▶ **Text segment**
++++++

I hav been here for almost 10 yrs still not getting PR ( uncertain)..... spending thousands of $$ for fees, taxes and expense to survive here for family and kid....how unfair it is mostly students came here for ofcourse PR.. and Internation students are Golden chickens for Govt to lure for PR, and by end of their study they changed SOL or IELTS requrement or state spons rules...They genuinely wana stay here for best future..

while, at the same time, I saw lot of ozi who just dont wana work and sit llazy and depend on welfare payment.. How its unfair for that...same thing with 457 immigrants..

Is this Aus value who welcome refugee( produced many kids) and kickked of skilled people who contribute gud things, paying taxes for this country....

Its unfair and playing dirty games wid all immigrants....Howmany times they wana prove their english level since before enter in this contry..

Ofcourse govt wants money with selfish attitute from immigrant as PM said this country rely on only immigrants..

++++++

▶ **Extracted records**
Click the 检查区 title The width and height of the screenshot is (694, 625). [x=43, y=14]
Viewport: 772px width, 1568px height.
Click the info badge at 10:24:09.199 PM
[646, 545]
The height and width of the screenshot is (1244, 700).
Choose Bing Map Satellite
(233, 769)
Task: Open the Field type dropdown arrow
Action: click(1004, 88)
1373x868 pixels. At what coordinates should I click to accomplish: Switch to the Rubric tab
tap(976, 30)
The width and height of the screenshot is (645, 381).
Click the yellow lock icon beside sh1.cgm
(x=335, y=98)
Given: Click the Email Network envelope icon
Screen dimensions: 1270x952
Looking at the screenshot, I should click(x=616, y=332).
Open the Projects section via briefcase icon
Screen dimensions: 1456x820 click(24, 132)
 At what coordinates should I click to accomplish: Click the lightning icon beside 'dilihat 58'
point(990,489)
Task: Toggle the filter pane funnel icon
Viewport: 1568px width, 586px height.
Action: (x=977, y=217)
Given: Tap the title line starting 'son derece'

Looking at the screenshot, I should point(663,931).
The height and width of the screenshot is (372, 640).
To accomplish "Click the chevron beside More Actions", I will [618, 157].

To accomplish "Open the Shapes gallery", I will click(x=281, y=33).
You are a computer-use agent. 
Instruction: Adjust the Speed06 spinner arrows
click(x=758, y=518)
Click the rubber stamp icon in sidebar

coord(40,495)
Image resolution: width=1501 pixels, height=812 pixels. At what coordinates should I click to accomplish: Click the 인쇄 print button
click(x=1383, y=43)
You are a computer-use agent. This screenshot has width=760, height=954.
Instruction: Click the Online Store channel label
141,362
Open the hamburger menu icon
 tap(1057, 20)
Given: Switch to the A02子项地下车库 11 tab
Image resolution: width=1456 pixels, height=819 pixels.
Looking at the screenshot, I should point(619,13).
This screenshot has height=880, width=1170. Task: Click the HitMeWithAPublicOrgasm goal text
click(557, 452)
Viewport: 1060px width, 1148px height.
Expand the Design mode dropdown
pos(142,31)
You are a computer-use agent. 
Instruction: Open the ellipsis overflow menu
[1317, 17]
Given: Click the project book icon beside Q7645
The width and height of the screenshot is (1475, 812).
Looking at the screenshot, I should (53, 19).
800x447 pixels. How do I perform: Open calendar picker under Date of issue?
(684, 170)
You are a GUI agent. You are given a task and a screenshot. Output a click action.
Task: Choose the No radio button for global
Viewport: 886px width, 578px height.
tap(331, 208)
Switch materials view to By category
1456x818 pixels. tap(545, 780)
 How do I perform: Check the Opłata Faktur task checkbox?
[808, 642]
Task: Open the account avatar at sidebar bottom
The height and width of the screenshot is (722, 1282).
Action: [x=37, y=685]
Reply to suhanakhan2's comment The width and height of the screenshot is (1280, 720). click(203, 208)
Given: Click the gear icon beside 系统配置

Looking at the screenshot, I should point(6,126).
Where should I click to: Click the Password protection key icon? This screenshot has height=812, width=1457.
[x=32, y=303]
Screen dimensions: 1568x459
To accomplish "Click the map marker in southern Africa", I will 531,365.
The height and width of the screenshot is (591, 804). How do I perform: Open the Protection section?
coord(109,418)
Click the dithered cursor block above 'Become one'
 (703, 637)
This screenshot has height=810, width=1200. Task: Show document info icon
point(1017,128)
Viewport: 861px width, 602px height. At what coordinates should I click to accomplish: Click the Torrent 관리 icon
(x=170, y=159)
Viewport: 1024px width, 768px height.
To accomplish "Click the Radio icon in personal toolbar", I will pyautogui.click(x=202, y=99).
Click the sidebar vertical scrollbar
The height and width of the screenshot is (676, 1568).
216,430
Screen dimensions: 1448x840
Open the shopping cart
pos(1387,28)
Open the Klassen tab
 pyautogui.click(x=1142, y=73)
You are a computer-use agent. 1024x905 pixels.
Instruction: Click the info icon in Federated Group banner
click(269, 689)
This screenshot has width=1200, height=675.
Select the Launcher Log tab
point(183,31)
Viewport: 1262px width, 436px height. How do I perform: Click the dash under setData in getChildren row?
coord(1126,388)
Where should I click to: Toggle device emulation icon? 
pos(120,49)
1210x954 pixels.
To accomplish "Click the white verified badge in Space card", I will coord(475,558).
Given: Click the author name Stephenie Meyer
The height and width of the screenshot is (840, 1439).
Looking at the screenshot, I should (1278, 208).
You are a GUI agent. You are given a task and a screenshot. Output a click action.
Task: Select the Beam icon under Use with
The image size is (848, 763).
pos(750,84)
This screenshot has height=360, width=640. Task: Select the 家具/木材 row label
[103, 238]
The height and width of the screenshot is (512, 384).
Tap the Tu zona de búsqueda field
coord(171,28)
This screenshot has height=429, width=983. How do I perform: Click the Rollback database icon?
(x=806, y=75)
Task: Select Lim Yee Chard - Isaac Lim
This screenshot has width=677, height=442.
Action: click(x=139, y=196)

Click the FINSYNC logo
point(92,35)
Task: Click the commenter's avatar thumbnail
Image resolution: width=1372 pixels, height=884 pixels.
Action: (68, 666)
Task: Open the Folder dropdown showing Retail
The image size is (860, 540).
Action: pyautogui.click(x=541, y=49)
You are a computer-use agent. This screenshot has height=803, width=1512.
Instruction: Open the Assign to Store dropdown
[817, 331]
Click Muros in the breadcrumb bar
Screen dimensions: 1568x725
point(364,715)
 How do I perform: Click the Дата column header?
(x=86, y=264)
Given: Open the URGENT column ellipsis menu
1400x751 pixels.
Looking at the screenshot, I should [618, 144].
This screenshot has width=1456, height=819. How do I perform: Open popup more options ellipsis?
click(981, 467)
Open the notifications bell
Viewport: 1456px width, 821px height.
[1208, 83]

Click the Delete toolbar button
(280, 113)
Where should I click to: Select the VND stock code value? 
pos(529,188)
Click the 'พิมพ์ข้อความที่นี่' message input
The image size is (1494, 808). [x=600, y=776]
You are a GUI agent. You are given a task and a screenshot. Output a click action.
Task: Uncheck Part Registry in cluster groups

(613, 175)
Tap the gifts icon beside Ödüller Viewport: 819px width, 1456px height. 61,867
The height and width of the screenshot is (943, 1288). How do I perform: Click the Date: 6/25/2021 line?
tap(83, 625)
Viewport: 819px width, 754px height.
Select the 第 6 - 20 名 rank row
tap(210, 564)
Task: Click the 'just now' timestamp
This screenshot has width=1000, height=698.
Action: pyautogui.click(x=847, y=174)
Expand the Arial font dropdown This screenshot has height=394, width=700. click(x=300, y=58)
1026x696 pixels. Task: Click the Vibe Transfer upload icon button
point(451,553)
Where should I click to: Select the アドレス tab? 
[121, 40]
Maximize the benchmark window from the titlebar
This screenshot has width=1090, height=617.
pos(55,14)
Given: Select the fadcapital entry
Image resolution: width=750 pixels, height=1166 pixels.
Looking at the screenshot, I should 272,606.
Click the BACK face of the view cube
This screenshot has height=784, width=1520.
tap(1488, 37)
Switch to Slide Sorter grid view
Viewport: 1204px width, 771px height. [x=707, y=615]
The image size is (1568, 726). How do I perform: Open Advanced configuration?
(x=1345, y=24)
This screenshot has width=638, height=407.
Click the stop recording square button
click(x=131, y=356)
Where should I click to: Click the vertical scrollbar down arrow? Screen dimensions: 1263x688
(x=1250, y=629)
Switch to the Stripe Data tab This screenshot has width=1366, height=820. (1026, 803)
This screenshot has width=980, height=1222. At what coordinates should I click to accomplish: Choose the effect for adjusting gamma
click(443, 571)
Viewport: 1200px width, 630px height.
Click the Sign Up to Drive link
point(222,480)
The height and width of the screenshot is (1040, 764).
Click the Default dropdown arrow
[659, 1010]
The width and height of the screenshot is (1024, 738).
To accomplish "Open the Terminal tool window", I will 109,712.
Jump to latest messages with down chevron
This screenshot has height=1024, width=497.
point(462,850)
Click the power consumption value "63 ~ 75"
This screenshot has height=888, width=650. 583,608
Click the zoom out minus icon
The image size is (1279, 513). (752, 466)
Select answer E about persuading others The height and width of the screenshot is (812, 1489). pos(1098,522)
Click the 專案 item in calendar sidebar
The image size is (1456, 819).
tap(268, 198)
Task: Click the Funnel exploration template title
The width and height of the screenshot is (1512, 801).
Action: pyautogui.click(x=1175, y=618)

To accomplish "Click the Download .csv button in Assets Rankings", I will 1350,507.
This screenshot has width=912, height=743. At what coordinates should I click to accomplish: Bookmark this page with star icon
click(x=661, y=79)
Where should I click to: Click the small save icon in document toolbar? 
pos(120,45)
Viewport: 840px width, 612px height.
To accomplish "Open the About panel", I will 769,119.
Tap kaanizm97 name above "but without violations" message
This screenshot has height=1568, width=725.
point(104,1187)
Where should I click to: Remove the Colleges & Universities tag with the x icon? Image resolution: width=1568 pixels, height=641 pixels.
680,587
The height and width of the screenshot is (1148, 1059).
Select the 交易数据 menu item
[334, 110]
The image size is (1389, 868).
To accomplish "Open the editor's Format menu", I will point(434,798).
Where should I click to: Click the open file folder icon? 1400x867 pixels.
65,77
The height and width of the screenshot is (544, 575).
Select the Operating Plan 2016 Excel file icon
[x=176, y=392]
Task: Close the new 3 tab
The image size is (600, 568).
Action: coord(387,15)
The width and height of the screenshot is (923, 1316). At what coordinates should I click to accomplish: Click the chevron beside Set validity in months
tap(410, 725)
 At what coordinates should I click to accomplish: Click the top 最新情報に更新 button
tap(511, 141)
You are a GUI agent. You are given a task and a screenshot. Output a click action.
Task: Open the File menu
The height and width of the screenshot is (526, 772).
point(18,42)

++++++

▶ **Task set**
• 1. Answer these from the post on immigration:
(a) How long has the writer been living in the country?
(b) Besides people on welfare, which group of immigrants does the writer mention with the words "same thing"?
(c) What does the writer say the PM said about the country?
• 2. Please extract the lines of the rows starting with the line that contains "beside 'dilihat 58'" and going on through the line that contains "1456x818 pixels. tap(545, 780)", both included, and copy each one unchanged.
The post and the rows are separate material.

▶ **The answers**
• 1.
(a) Almost 10 years.
(b) 457 immigrants.
(c) That the country relies only on immigrants.

• 2.
 At what coordinates should I click to accomplish: Click the lightning icon beside 'dilihat 58'
point(990,489)
Task: Toggle the filter pane funnel icon
Viewport: 1568px width, 586px height.
Action: (x=977, y=217)
Given: Tap the title line starting 'son derece'

Looking at the screenshot, I should point(663,931).
The height and width of the screenshot is (372, 640).
To accomplish "Click the chevron beside More Actions", I will [618, 157].

To accomplish "Open the Shapes gallery", I will click(x=281, y=33).
You are a computer-use agent. 
Instruction: Adjust the Speed06 spinner arrows
click(x=758, y=518)
Click the rubber stamp icon in sidebar

coord(40,495)
Image resolution: width=1501 pixels, height=812 pixels. At what coordinates should I click to accomplish: Click the 인쇄 print button
click(x=1383, y=43)
You are a computer-use agent. This screenshot has width=760, height=954.
Instruction: Click the Online Store channel label
141,362
Open the hamburger menu icon
 tap(1057, 20)
Given: Switch to the A02子项地下车库 11 tab
Image resolution: width=1456 pixels, height=819 pixels.
Looking at the screenshot, I should point(619,13).
This screenshot has height=880, width=1170. Task: Click the HitMeWithAPublicOrgasm goal text
click(557, 452)
Viewport: 1060px width, 1148px height.
Expand the Design mode dropdown
pos(142,31)
You are a computer-use agent. 
Instruction: Open the ellipsis overflow menu
[1317, 17]
Given: Click the project book icon beside Q7645
The width and height of the screenshot is (1475, 812).
Looking at the screenshot, I should (53, 19).
800x447 pixels. How do I perform: Open calendar picker under Date of issue?
(684, 170)
You are a GUI agent. You are given a task and a screenshot. Output a click action.
Task: Choose the No radio button for global
Viewport: 886px width, 578px height.
tap(331, 208)
Switch materials view to By category
1456x818 pixels. tap(545, 780)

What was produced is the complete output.